→ EXERCISE PROMPT:
Print every one of the records below word for word, but leave the pictures out.

(Data items)

§

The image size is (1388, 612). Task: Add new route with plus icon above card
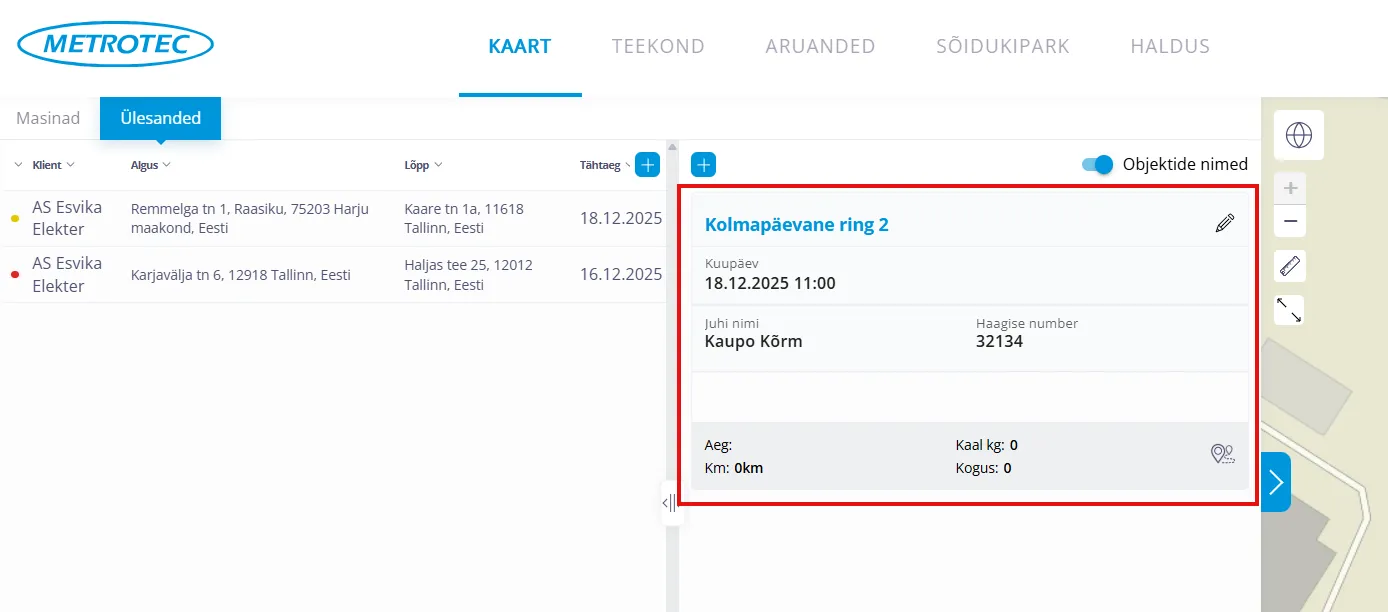(x=703, y=165)
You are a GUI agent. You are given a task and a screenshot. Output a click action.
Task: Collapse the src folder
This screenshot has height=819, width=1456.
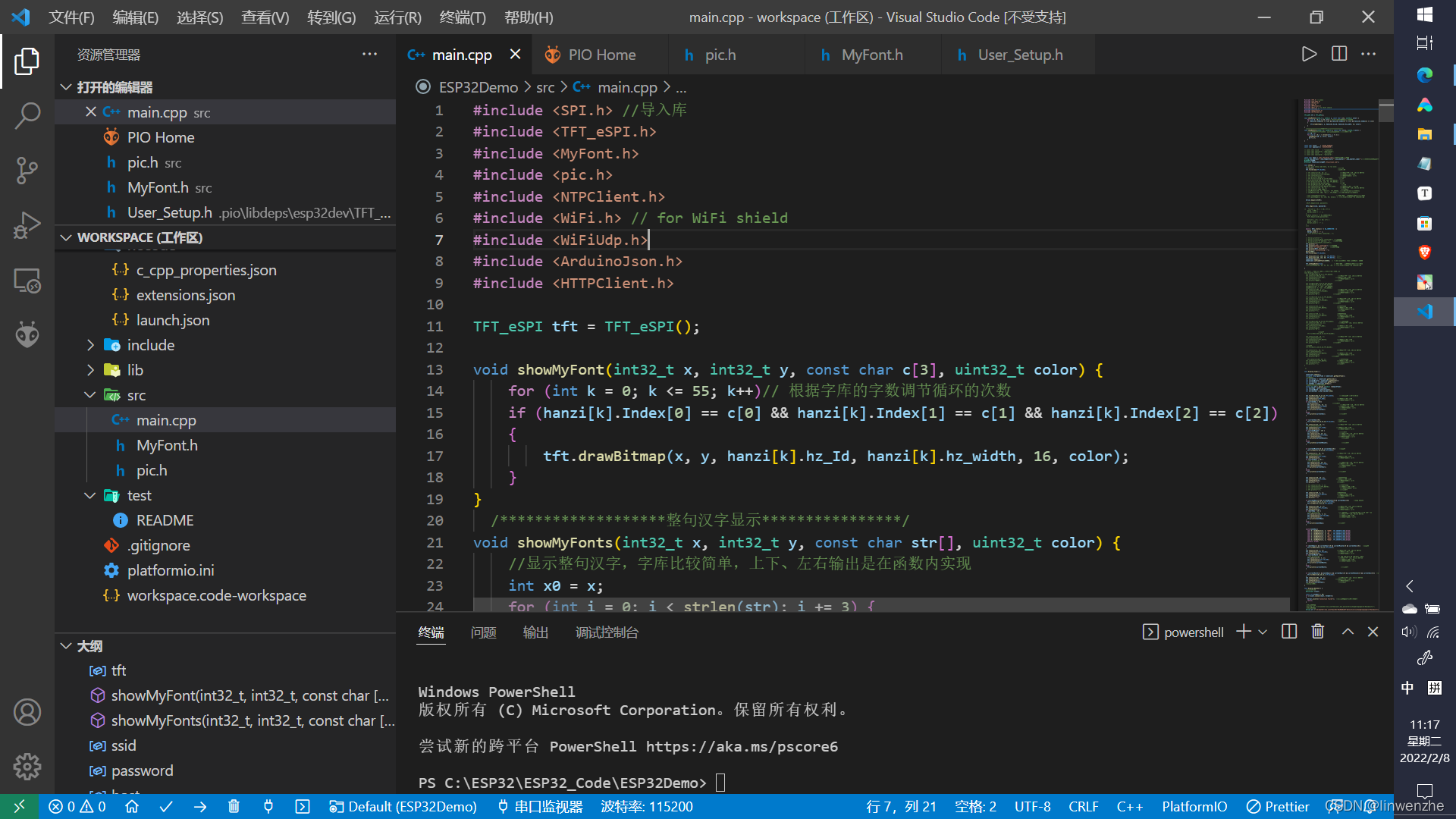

§

→ FULL ANSWER:
The image size is (1388, 612). Task: Add new route with plus icon above card
(x=703, y=165)
You are a GUI agent. You are given a task and a screenshot. Output a click action.
Task: Collapse the src folder
This screenshot has height=819, width=1456.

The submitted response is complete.